Après plusieurs années de crise diplomatique, la Turquie a lancé une offensive de charme pour réparer ses relations avec ces trois pays, à commencer par l’Egypte.

Les rapports entre Ankara et Le Caire ont été quasiment rompus après la destitution en 2013 du premier président démocratiquement élu d’Egypte Mohamed Morsi, issu des Frères musulmans et soutenu par la Turquie.

Début mai, une importante délégation turque s’est rendue au Caire pour y mener les discussions au plus haut niveau entre les deux pays depuis 2013.

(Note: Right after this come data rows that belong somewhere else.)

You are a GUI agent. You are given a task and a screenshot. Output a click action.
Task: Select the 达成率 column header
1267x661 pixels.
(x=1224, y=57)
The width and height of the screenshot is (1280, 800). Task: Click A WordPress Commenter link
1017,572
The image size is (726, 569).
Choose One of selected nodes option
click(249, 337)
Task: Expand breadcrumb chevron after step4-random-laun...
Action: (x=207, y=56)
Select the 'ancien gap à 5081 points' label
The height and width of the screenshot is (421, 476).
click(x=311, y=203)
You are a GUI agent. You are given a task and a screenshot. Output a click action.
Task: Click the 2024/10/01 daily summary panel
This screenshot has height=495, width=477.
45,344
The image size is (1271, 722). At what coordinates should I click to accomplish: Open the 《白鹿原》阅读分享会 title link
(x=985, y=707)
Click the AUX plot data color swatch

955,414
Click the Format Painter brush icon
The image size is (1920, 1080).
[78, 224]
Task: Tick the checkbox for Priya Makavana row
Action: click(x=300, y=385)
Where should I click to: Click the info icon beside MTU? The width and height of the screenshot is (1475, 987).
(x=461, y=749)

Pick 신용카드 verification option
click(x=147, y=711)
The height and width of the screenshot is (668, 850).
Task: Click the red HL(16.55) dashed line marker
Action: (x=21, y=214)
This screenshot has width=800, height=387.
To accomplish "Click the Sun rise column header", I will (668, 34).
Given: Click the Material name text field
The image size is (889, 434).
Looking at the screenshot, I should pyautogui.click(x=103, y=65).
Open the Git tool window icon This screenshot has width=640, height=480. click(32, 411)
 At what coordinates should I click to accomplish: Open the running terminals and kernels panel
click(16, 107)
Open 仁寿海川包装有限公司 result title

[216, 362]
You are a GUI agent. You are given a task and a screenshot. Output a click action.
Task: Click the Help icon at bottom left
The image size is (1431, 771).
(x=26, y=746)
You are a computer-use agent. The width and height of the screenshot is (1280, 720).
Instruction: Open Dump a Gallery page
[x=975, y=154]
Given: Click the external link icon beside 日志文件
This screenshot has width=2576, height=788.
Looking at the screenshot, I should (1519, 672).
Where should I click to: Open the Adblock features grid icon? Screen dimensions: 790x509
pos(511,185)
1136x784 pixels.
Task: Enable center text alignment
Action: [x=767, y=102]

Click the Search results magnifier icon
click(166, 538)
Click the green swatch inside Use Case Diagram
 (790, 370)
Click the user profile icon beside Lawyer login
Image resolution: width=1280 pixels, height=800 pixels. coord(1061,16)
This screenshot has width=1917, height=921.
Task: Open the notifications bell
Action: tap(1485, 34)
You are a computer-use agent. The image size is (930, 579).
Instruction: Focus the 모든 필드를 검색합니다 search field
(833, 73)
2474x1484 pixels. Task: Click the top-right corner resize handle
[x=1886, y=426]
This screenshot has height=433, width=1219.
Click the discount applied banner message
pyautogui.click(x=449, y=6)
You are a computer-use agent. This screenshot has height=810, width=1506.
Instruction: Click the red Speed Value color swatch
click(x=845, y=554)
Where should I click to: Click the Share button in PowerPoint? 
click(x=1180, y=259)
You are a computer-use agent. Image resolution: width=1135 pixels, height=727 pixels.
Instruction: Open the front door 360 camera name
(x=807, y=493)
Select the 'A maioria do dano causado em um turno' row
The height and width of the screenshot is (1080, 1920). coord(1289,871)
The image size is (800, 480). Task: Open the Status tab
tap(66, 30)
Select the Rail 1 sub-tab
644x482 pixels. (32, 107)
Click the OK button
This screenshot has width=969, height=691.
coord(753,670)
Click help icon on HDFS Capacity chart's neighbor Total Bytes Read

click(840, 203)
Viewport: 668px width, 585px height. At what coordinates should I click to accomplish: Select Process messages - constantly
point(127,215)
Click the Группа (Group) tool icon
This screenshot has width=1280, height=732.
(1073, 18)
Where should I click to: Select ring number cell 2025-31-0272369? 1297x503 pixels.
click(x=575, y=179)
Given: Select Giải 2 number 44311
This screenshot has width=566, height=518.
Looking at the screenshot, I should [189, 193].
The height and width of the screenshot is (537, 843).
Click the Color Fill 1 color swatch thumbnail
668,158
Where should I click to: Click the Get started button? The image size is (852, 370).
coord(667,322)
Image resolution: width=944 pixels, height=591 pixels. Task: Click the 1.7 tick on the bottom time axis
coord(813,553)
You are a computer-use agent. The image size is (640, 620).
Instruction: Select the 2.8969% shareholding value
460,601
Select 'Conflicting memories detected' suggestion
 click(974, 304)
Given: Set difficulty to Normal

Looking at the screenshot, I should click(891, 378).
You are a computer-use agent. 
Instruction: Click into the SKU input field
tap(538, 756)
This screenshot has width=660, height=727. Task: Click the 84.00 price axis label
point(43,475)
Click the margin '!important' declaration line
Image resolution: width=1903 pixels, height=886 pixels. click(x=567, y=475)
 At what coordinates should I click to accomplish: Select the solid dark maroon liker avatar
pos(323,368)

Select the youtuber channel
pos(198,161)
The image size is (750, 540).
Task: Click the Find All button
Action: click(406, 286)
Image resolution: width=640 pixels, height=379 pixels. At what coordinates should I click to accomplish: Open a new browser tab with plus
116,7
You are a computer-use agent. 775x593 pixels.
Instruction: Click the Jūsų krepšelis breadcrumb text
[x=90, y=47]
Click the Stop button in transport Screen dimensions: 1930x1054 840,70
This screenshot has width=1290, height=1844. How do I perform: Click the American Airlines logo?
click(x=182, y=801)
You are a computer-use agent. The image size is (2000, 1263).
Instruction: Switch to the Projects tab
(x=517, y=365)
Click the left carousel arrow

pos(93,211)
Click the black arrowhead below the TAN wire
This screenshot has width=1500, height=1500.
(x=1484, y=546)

« Je connais très bien et j’aime le peuple égyptien. Nos relations culturelles sont très fortes », a insisté mardi M. Erdogan.

Le président turc Recep Tayyip Erdogan, (à droite), le président américain Donald Trump et la chancelière allemande Angela Merkel, (en arrière-plan), posent pendant une photo pour les dirigeants de l’OTAN à Hertfordshire, en Angleterre, le 4 décembre 2019. (Peter Nicholls, Pool Photo via AP)

Les gestes d’ouverture de la Turquie interviennent alors qu’elle cherche à sortir de son isolement diplomatique en Méditerranée orientale, où la découverte d’importants gisements de gaz naturel ces dernières années a donné lieu à un partage entre les pays riverains dont Ankara se sent exclu.

Cette amorce de dégel entre Ankara et Le Caire coïncide aussi avec un apaisement en cours entre l’Egypte et le Qatar, principal allié de la Turquie dans la région.

Mais le chemin vers une réconciliation entre la Turquie et ses rivaux du monde arabe ne semble pas évident, tant la liste des dossiers qui empoisonnent leurs relations est longue.

Ces pays se sont notamment opposés dans le récent conflit en Libye, où Ankara a appuyé militairement le gouvernement de Tripoli combattu par une faction soutenue par l’Egypte, les Emirats arabes unis et l’Arabie saoudite.

Les relations entre Ankara et Ryad restent également plombées par l’assassinat en 2018 de l’opposant saoudien Jamal Khashoggi au consulat de son pays à Istanbul.